Waiters will leave the Cavs this season averaging 23.8 minutes per game, 10.5 points on 40.4% shooting and 25.6% from 3-pt. The latter stat is disappointing. Not only is it far and away Dion’s career low, but I expected him to improve his outside shooting with the players the Cavs added in the offseason.
Coming into this season, the expectation for Dion was for him to improve his decision-making, specifically his quality of shots. This meant taking less mid-range jumpers in favor of spot-up 3’s and buckets in the paint. Since he was teammates with, not only Kyrie Irving, but LeBron James and Kevin Love, I thought it would have been best for Dion to be able to take more catch and shoot shots and less dribble-dribble-dribble-dribble-contested-fall away shots.
Though Dion’s raw numbers and play on the court showed that he was struggling, I did think he was trying to adjust to the role the Cavs wanted for him. Last year, 17.4% of his shots were catch and shoot 3’s. This year that number rose to 19.6%. He also decreased the amount of two-point pullups he took from 32% to 27.5% while increasing the percentage of shots taken within 10 feet of the rim from 34.7% to 40.9%.
While those numbers show that Dion was willing to change his mindset on the type of shots to put up, his field goal percentages on catch and shoot 3’s left a lot to be desired, seeing a heavy decrease from 41.6% to 25.4%. His favorite shot, the mid-range two, has also been on the decline this season, dropping from 43.1% to 37%. Dion was able to improve his efficiency around the rim, a weakness of his, improving on his FG% in the restricted area from 51% to 54.1%.
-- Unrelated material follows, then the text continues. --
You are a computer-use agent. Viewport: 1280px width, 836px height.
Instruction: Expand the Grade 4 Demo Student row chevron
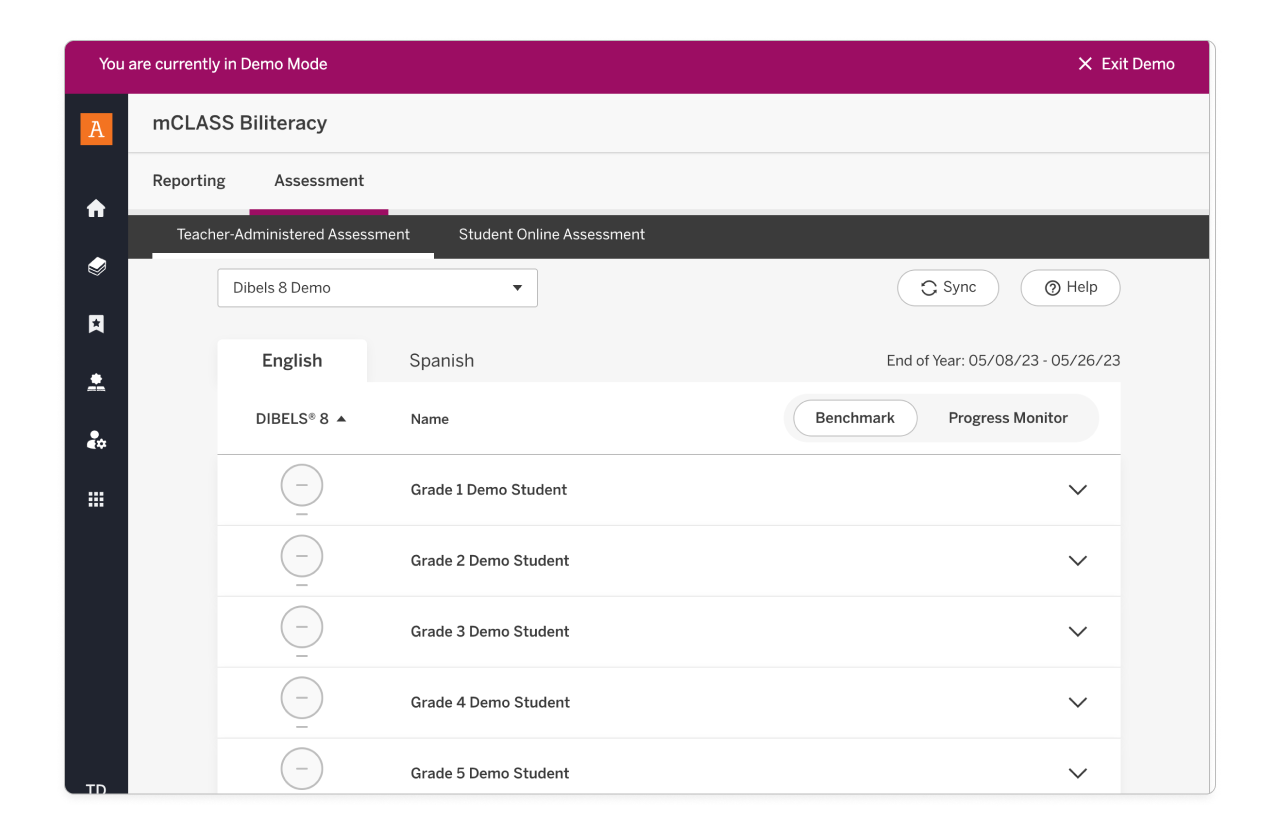[1077, 703]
Overall, Dion saw career lows in FG% (40.4%), eFG% (43.6%), and TS% (46.8). This was less than ideal as the Cavs were counting on him to be a reliable bench scorer and unfortunately that adjective just didn’t fit him this year, probably for a multitude of reasons.
Dion’s been an interesting player in his time in Cleveland. When people said he was no good, I thought there was still a good chance he would be a crucial contributor to a championship team for the Cavs. Obviously, none of us will get to see that through. Hopefully, in a more stable organization like the Thunder (one coach in seven years compared to four for the Cavs in that span [if you count Mike Brown twice]), Dion will be able to play better and be more at ease.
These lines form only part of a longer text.